SAN QUENTIN (AP) — A U.S. jury awarded $65,000 to a convicted murderer in San Quentin State Prison after finding a female prison instructor turned him into a "sex slave."

William Cordoba, who is serving a life sentence for a 1981 second-degree murder and robbery, sued vocational instructor Silvia Pulido because he said she coerced him into trading sex acts after promising to get him a lawyer to help him get out of prison.

After a six-day trial last month in U.S. District Court in Oakland, jurors awarded Cordoba $15,414 in compensatory damages and $50,000 in punitive damages, the San Francisco Chronicle reported Wednesday.

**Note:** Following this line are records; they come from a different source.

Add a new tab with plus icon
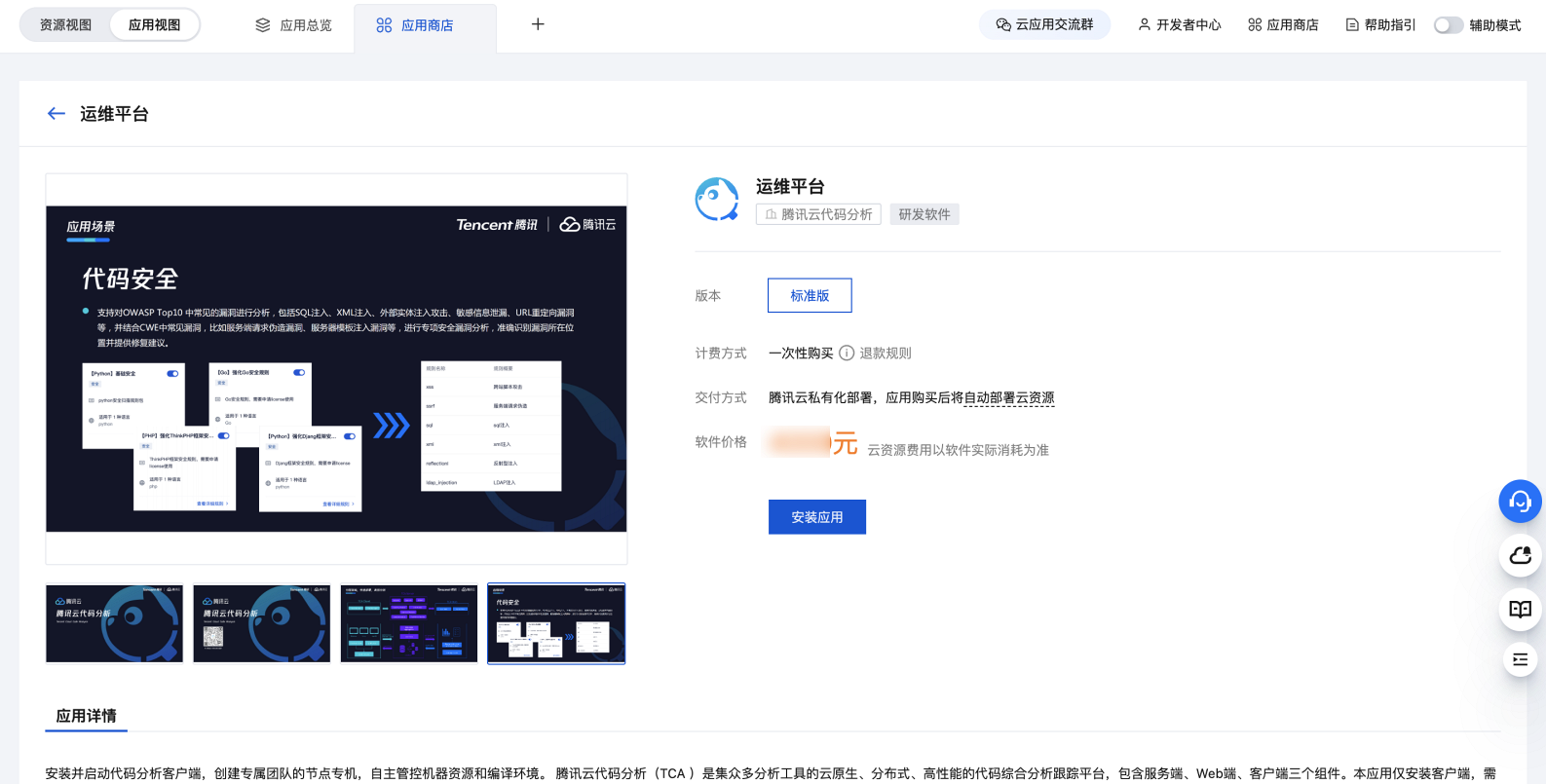Image resolution: width=1546 pixels, height=784 pixels. coord(538,24)
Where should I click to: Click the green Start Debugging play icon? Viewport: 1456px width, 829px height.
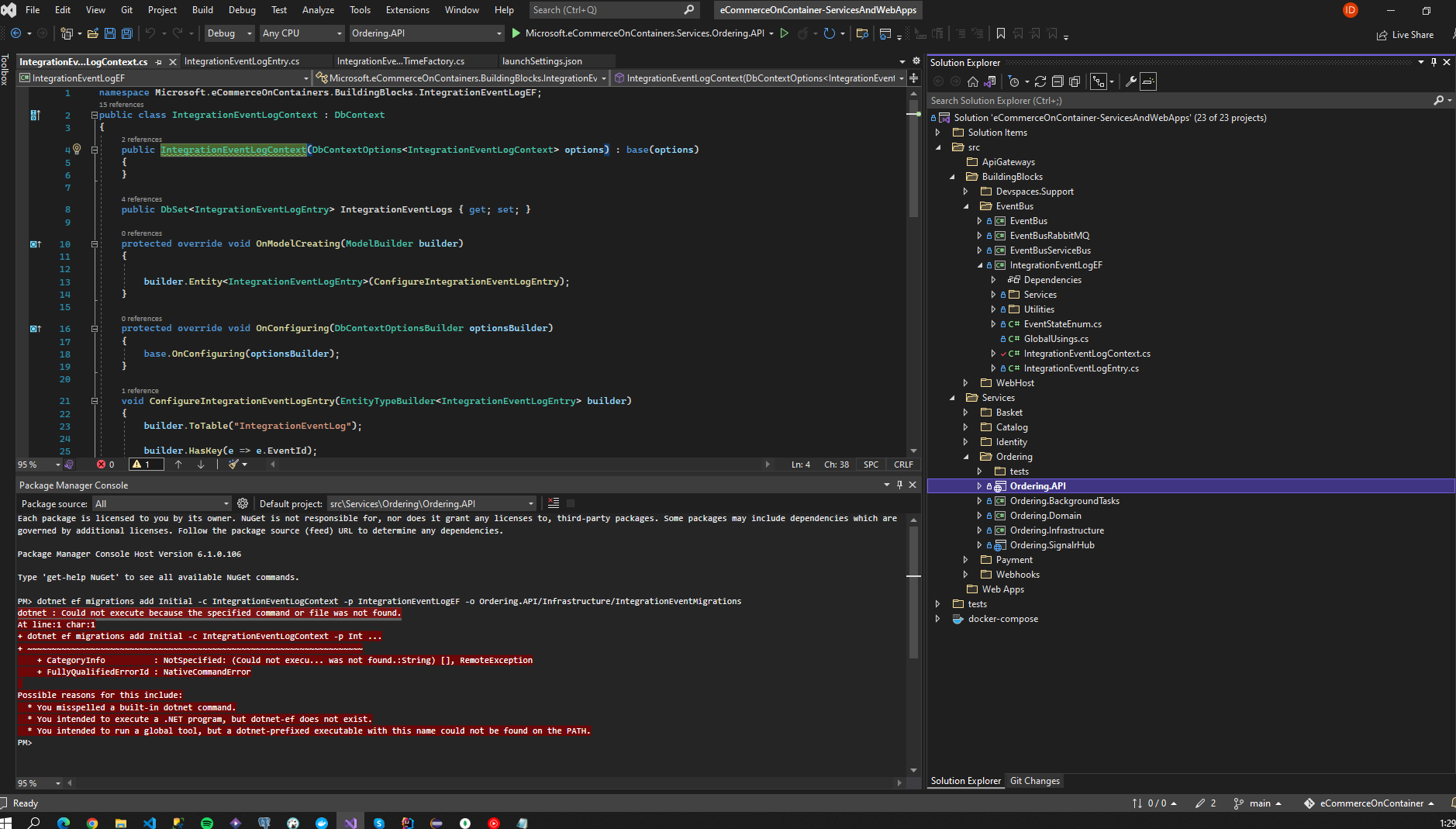[x=516, y=33]
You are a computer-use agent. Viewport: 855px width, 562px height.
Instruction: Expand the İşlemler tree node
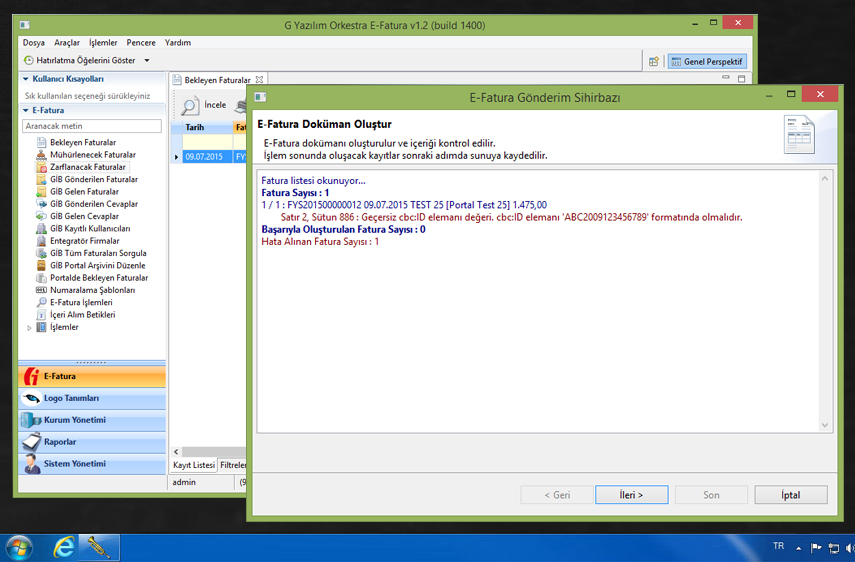[29, 328]
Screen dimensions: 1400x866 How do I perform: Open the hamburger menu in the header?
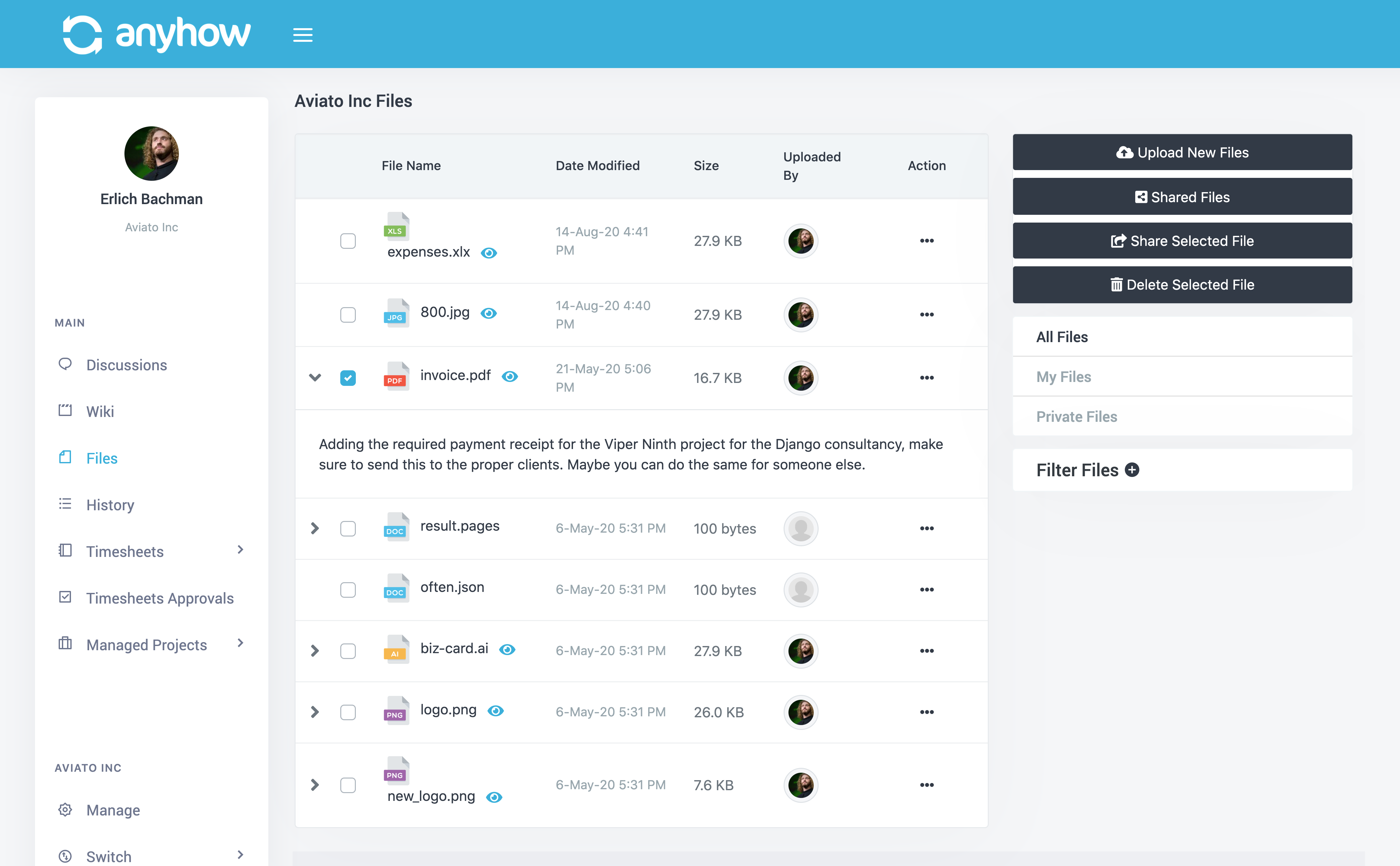point(302,35)
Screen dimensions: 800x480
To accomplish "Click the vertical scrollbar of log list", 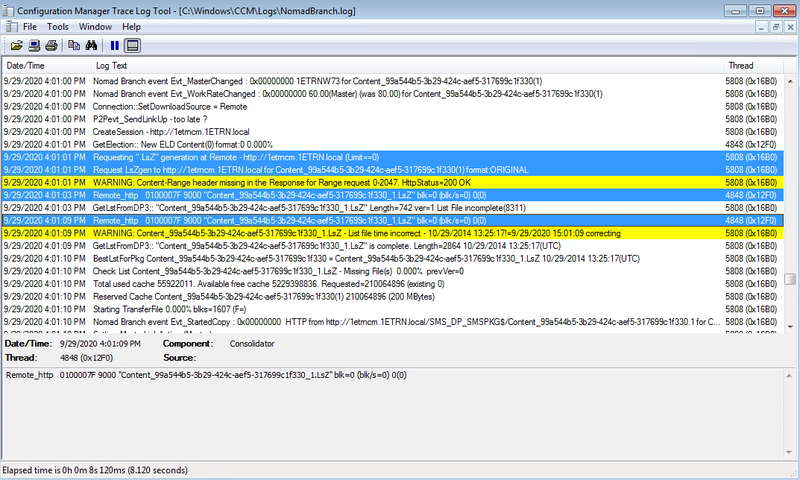I will 792,200.
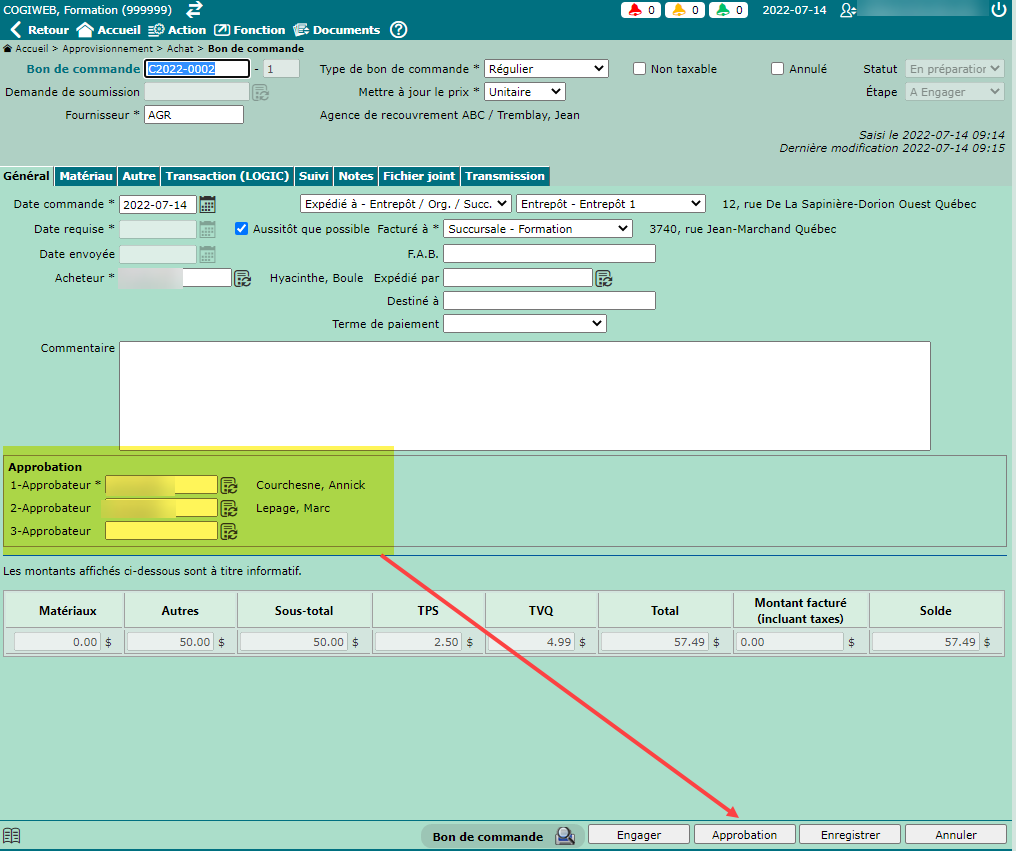Enable the Non taxable checkbox
This screenshot has width=1016, height=851.
(640, 69)
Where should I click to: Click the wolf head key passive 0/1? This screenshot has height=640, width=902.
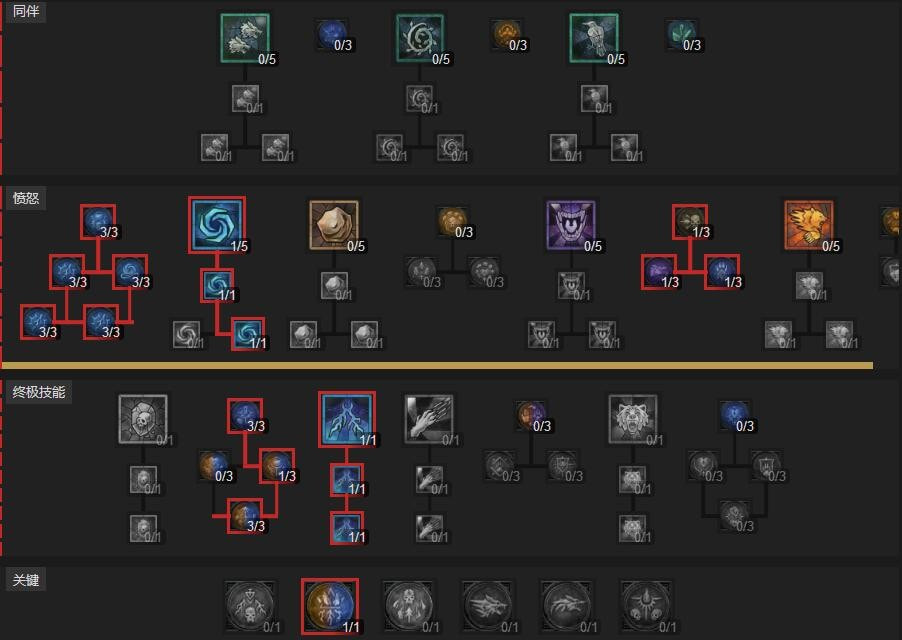488,606
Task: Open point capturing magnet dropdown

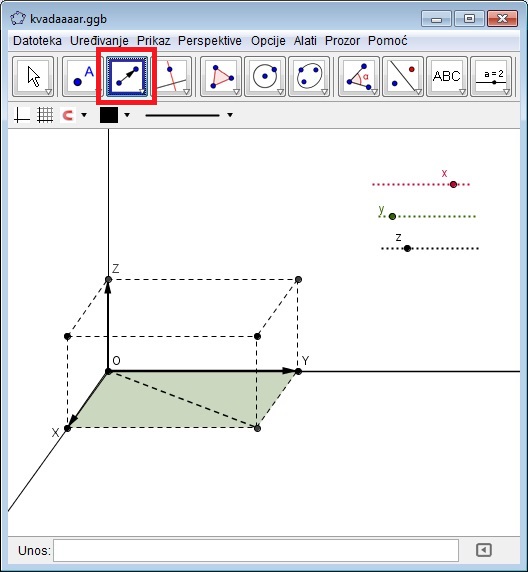Action: click(x=84, y=115)
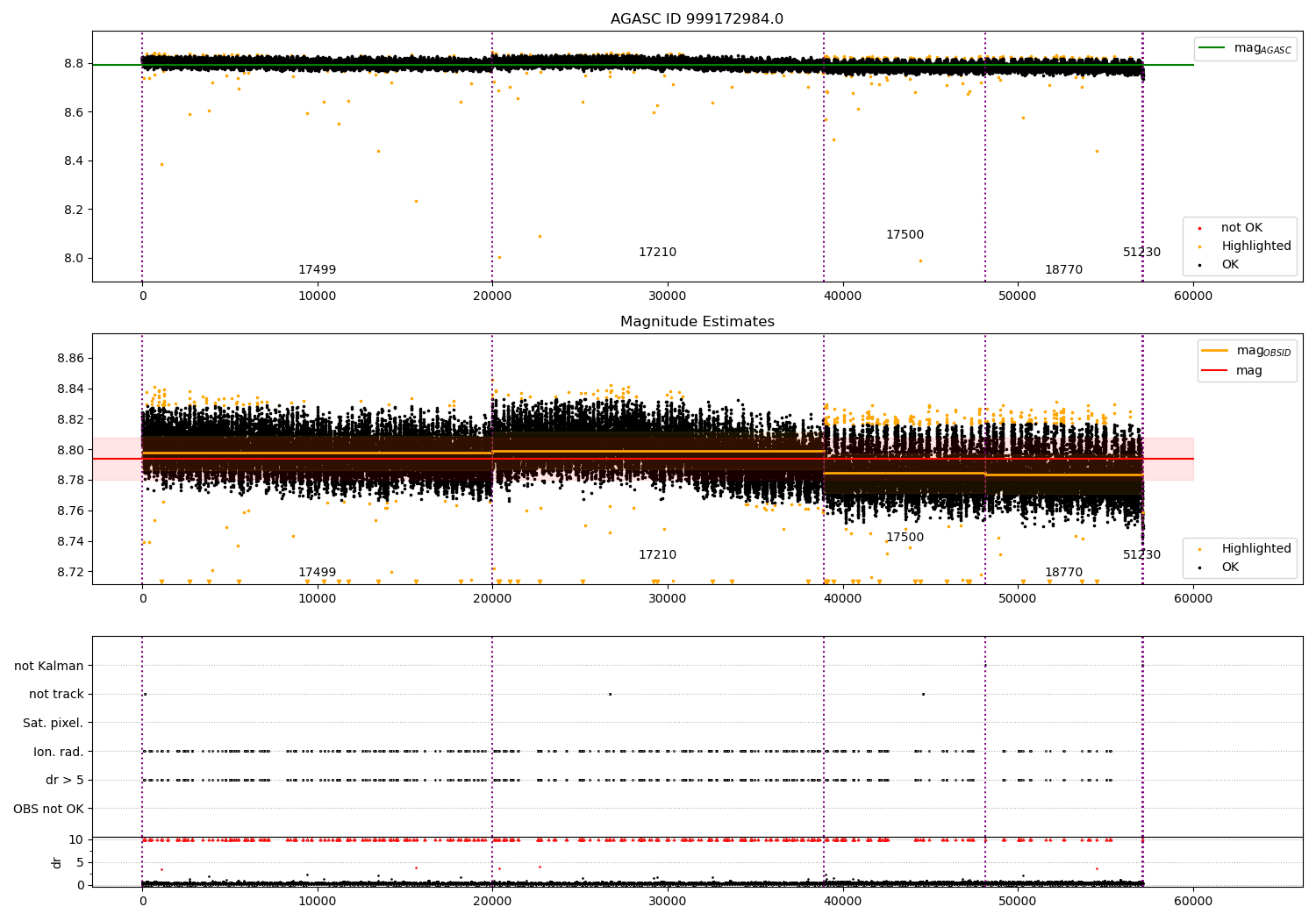Select the red "not OK" legend marker
The image size is (1316, 921).
(x=1200, y=228)
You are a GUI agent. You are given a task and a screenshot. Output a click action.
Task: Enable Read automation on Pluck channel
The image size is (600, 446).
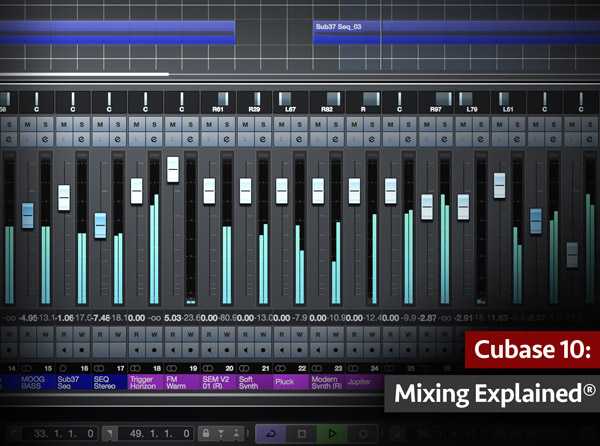281,334
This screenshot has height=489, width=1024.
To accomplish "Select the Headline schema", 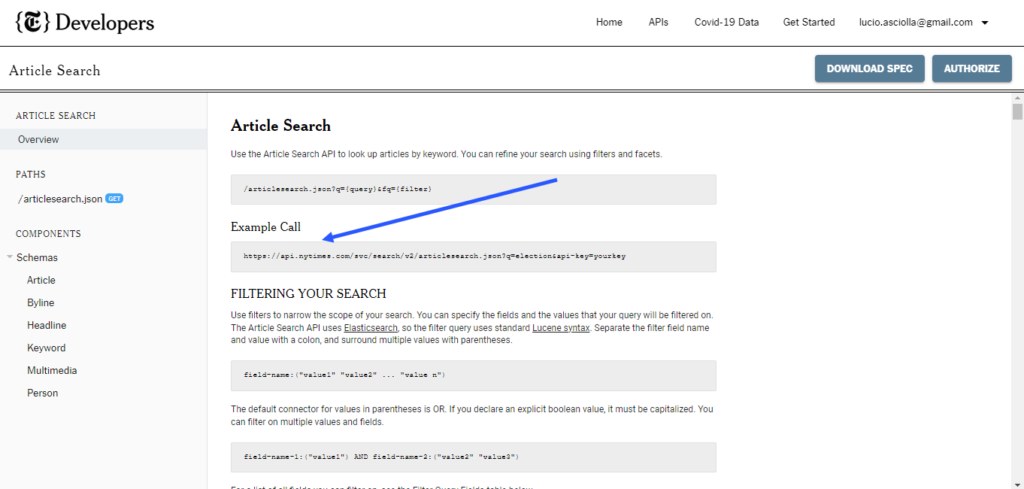I will tap(46, 326).
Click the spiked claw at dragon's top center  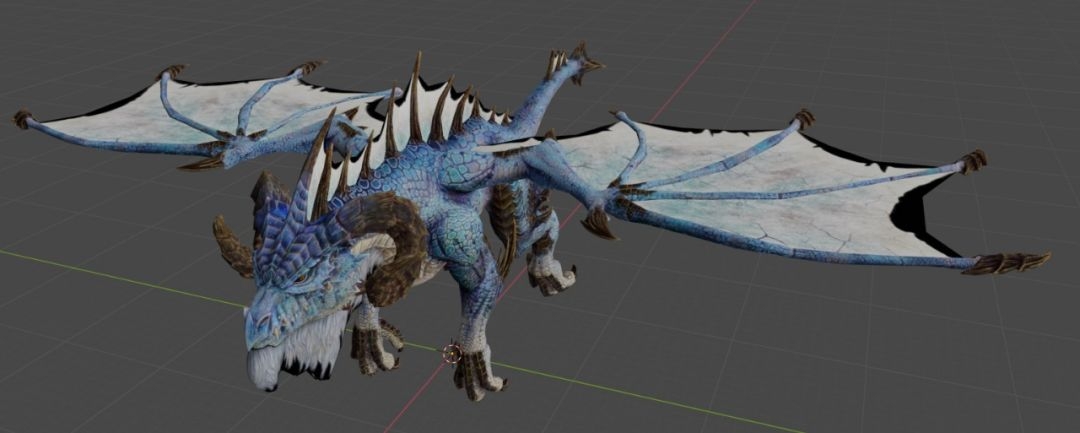[x=575, y=62]
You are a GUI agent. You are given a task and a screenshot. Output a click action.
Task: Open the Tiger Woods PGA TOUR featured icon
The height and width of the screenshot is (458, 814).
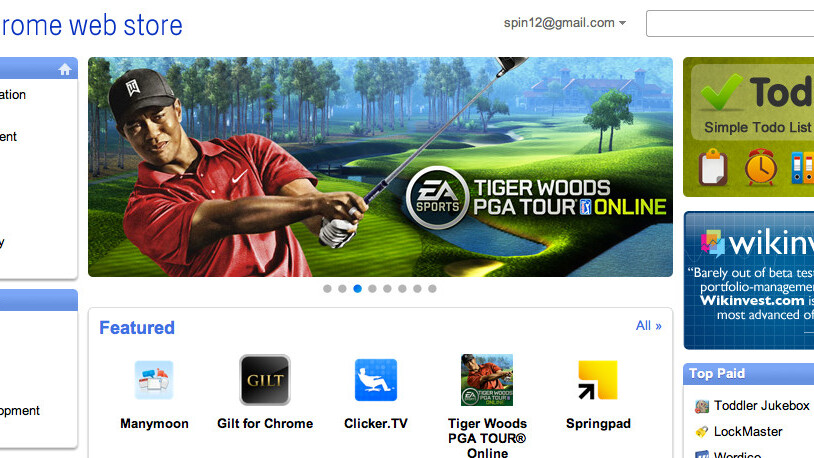click(x=487, y=380)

Cordoba, 57, said the abuse began in 2010 when he became a clerk for Pulido, who taught janitorial skills at San Quentin.

After months of being her "sex slave," Cordoba tried to break it off and Pulido retaliated, accusing him of disciplinary violations that landed him in solitary confinement for nine months, the lawsuit said.

Cordoba sued Pulido in 2012, saying the experience left him needing psychiatric care and alleging cruel and unusual punishment.

"All people have a right to be free from sexual abuse, that includes women and that includes men, and that doesn't change because the person is incarcerated," said attorney Julia Allen, who helped represent Cordoba.

Pulido no longer works at the prison, and she and her attorneys didn't return the newspaper's calls seeking comment. In court, Pulido's attorney said Cordoba was "delusional."

Corrections and Rehabilitation spokesman Bill Sessa declined to discuss the case.